Neue Helfer entlasten die Fachkräfte durch ihre Arbeit
Dem Fall ins Bodenlose verhindert haben Jobcenter (IAG) und Musiktheater, das sich als Arbeitgeber sowohl seiner sozialen Verantwortung bewusst ist als auch den Fachkräften Helfer an die Seite stellen möchte, die sie spürbar entlasten.

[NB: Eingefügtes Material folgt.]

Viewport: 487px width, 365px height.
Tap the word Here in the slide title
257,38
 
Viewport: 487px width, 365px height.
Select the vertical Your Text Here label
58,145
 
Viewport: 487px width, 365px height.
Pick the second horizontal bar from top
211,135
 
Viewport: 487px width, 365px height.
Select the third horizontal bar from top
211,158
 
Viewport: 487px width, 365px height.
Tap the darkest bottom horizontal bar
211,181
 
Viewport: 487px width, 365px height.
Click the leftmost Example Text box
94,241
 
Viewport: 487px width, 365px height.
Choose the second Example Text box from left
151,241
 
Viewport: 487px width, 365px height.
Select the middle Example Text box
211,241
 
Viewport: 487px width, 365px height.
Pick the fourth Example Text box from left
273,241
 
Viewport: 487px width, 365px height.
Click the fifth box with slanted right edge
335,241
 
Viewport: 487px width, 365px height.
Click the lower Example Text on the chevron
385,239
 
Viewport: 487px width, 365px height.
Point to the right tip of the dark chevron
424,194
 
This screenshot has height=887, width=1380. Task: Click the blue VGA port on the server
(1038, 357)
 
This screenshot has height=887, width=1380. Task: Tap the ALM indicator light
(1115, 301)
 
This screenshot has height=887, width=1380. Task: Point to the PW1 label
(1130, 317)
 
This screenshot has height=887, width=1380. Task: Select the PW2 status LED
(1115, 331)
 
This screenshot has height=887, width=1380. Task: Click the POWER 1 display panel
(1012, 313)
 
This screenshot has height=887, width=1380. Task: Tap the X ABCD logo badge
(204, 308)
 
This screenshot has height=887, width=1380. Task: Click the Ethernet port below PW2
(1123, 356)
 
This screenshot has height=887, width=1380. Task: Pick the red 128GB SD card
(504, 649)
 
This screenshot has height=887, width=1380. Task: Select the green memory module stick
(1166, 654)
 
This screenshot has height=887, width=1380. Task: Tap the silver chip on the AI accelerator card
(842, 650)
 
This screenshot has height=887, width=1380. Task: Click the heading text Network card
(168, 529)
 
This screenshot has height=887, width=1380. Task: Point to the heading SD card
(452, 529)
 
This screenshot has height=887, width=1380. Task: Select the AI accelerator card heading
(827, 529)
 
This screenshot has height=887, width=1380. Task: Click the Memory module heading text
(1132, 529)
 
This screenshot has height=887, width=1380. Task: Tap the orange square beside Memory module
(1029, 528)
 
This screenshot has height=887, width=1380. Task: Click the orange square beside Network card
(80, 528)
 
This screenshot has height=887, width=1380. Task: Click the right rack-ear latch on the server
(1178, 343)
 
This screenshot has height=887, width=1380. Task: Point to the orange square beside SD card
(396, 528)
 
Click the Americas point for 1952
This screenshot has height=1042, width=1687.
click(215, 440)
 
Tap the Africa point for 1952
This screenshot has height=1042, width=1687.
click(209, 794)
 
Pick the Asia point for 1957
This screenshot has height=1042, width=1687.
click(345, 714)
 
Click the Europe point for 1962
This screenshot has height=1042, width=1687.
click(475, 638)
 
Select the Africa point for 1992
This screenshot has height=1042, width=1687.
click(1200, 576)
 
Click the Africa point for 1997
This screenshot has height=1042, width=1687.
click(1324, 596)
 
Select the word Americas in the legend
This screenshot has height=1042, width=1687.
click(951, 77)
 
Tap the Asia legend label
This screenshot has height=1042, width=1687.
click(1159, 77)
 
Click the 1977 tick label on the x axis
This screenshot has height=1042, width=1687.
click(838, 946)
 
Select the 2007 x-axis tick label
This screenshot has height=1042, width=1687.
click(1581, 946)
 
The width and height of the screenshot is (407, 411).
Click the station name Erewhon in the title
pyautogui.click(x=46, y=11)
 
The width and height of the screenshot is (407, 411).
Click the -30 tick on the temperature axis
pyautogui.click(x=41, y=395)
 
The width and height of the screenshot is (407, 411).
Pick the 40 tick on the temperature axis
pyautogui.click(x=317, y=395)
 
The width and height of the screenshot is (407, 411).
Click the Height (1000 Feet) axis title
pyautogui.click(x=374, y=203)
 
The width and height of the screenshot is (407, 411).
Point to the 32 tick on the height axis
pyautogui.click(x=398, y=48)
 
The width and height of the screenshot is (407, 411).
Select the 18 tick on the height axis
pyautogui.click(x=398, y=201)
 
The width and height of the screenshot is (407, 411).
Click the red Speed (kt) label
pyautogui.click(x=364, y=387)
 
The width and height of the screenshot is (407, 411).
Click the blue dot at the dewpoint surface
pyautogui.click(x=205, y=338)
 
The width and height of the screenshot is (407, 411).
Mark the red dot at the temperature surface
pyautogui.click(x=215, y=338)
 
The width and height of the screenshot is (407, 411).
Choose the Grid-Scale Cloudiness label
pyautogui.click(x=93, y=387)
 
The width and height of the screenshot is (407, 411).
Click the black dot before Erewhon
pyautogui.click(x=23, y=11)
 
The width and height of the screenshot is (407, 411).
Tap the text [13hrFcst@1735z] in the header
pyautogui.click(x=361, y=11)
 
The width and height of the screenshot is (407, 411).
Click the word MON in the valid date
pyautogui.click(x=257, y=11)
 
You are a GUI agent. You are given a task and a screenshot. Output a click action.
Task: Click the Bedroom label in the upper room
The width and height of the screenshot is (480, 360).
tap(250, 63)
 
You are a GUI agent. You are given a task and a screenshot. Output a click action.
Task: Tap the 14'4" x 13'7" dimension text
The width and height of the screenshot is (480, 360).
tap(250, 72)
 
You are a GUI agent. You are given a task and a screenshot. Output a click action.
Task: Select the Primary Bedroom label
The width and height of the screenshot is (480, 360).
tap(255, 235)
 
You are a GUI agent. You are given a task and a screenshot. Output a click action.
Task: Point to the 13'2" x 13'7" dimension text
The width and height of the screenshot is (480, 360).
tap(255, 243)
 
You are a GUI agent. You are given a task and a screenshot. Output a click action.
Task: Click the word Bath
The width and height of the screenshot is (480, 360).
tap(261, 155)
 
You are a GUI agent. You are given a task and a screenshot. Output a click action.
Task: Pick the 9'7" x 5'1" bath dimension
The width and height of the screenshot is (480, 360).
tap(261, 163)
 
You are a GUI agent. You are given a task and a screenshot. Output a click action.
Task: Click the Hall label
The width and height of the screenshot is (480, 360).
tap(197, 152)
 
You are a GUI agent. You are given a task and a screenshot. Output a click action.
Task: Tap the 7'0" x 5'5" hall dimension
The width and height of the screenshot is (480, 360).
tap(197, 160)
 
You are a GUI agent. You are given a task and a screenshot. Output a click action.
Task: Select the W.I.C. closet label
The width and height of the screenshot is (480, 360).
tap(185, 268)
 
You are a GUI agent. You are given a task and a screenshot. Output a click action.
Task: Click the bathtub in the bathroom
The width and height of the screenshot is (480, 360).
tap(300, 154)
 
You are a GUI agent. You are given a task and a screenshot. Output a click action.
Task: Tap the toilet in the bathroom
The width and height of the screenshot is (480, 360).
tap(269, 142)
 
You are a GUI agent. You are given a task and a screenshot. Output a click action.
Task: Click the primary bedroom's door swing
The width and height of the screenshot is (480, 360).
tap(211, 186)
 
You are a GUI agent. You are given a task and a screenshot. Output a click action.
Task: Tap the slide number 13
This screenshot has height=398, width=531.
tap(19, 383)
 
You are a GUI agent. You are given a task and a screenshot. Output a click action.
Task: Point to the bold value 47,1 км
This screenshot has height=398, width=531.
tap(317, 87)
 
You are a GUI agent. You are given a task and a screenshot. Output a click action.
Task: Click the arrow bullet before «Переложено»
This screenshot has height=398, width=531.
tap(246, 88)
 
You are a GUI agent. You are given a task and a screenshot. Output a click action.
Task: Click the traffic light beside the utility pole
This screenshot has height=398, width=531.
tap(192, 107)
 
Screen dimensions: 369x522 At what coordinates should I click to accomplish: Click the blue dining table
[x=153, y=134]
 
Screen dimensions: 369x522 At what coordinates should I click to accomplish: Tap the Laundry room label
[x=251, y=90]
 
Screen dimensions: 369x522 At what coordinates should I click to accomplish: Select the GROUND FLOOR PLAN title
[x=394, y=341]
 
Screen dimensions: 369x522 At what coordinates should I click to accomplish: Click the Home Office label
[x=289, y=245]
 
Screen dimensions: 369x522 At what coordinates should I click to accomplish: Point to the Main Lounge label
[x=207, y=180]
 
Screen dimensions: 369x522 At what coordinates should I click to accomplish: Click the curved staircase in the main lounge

Denn das kommt dem eigentlichen Workflow und der Produktivität am Ende des Tages zu Gute.
Speed-Dating öffnete die Türen zurück ins Berufsleben
„Ich habe Herrn Geben bei einem Speed-Dating in der Schalker Arena im Frühjahr kennengelernt“, sagt Rodriguez Garcia, Bühneninspektor am Musiktheater. Zehn Minuten haben damals gereicht, „um zu merken, dass mir da ein Mensch gegenübersitzt, der sein Leben lieber selbst in die Hand nehmen möchte.“ Und als der 40-Jährige auch beim Probearbeiten kurz darauf überzeugte, wurden schnell Nägel mit Köpfen gemacht: Zweijahresvertrag mit der Option auf eine Verlängerung auf fünf Jahre (siehe Info-Box).
Notwendige Qualifikationsmaßnahmen werden gefördert über das Jobcenter
Gebens Ziel ist nun eine Festanstellung, auf dem Weg dahin könnte ein Elektrik-Schein seine Chancen erhöhen. „Auch da helfen wir gern“, sagt Dirk Sußmann, Geschäftsführer des Jobcenters, denn die Kosten einer Qualifizierung übernimmt in der Regel das IAG bis zu einer bestimmten Summe.
Empfehlung an Unternehmer, die Chance zu nutzen, um Jobs zu schaffen
Sußmann freut sich über den gelungenen Start des Sozialen Arbeitsmarktes in Gelsenkirchen. Denn das ursprüngliche Ziel mit 400 neuen Jobs für Langzeitarbeitslose zum Jahresende hat er bereits zur Jahreshälfte schon nach oben korrigieren können: auf 480. Und: Das Jobcenter hat mit dem Musiktheater im Revier einen Mitstreiter gefunden, der für dieses Arbeitsmarktinstrument offensiv wirbt. „Ich kann nur jedem Arbeitgeber raten, uns es gleich zu tun. Die neuen Kräfte haben sich bestens eingefügt, es gibt die Arbeit und wir profitieren davon“, sagt Tobias Werner, Geschäftsführer des Musiktheaters im Revier.
So sehr, dass noch in dieser Woche die ersten Gespräche auf den Weg gebracht werden, vier weitere Helfer über den Sozialen Arbeitsmarkt am MiR zu beschäftigen.